Mean IOP fell from 23.7 ± 4.5 to 16.5 ± 2.9 mmHg, a reduction of 30.3%, p=0.0000. Mean rim blood flow increased by 10.0%, from 194 ± 60au to 213 ± 61au, p=0.01. In OAG patients (n=15) mean rim flow increased from 180 ± 63au to 203 ± 61au, a change of 12.7% , p=0.0009, while it was virtually unchanged in OHT patients. In eyes with initial rim flow less than the median for the group, mean flow increased from 150 ± 37au to 184 ± 46au, a change of 22.6%, p=0.0005. Mean retinal blood flow increased non–significantly by 4% from 10.6 ± 4.9µl/min to 11.0 ± 4.6 µl/min, p=0.4. In OAG patients mean retinal flow decreased from 10.3 ± 5.2µl/min to 10.2 ± 4.4 µl/min, a change of 0.9 %, p=0.75. In eyes with initial retinal flow less than the median for the group, mean flow increased from 7.2 ± 1.8 µl/min to 7.6 ± 2.0 µl/min, a change of 5.5%, p=0.4.

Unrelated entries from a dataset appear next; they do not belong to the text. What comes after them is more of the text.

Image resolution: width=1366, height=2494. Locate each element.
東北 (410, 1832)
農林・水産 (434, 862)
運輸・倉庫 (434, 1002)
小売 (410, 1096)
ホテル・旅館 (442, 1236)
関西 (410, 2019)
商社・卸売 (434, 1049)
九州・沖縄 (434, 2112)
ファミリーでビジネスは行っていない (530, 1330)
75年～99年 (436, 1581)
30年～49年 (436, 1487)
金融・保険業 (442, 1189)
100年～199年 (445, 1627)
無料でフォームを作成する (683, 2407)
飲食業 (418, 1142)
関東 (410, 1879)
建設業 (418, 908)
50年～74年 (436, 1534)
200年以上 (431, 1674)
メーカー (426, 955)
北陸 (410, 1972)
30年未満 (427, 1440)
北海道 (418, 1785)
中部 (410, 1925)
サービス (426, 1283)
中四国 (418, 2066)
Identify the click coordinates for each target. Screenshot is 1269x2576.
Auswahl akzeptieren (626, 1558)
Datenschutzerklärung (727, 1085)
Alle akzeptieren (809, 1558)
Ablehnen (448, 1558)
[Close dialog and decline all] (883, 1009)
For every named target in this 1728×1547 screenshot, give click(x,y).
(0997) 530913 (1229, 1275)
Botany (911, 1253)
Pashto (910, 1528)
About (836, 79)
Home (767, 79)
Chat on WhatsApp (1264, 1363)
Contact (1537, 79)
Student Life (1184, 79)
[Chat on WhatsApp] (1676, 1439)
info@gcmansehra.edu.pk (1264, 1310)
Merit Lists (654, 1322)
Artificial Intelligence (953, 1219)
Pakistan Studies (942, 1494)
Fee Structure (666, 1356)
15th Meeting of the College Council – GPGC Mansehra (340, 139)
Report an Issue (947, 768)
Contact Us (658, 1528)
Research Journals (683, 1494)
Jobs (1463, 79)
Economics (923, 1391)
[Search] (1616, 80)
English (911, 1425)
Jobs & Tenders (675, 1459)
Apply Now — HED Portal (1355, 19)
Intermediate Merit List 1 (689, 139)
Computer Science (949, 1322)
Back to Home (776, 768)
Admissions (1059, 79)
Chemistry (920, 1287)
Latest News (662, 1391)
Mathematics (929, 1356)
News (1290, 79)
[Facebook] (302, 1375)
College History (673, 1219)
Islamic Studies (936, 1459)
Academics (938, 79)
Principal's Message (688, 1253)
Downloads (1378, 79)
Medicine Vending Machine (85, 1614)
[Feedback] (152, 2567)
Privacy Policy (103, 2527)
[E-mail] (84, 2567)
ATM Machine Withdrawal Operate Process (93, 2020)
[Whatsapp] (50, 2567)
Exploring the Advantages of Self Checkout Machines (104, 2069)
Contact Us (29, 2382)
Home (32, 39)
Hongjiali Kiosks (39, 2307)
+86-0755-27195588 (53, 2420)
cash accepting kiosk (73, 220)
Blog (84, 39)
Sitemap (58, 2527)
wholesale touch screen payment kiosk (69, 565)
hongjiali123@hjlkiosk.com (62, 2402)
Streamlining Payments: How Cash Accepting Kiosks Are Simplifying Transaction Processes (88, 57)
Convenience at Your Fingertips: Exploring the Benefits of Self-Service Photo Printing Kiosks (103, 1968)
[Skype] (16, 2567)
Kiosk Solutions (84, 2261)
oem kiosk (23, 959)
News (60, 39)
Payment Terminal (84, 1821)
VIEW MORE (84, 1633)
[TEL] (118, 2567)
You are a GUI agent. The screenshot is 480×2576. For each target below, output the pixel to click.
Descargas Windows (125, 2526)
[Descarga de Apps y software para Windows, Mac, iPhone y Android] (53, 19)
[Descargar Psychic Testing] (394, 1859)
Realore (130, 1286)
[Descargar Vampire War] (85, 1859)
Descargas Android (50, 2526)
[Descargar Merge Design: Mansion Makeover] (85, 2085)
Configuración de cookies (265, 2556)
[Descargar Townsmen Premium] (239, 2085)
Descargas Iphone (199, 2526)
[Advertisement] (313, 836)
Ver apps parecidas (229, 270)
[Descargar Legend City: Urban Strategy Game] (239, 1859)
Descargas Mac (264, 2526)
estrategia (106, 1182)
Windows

Treatment with topical travoprost was associated with a significant increase in neuroretinal rim blood flow as measured by SLDF. Improvements in neuroretinal rim blood flow were greater in open angle glaucoma and in patients with lower flow prior to treatment. Retinal blood flow did not change significantly. These results also support the concept of defective optic nerve head vascular autoregulation in glaucoma.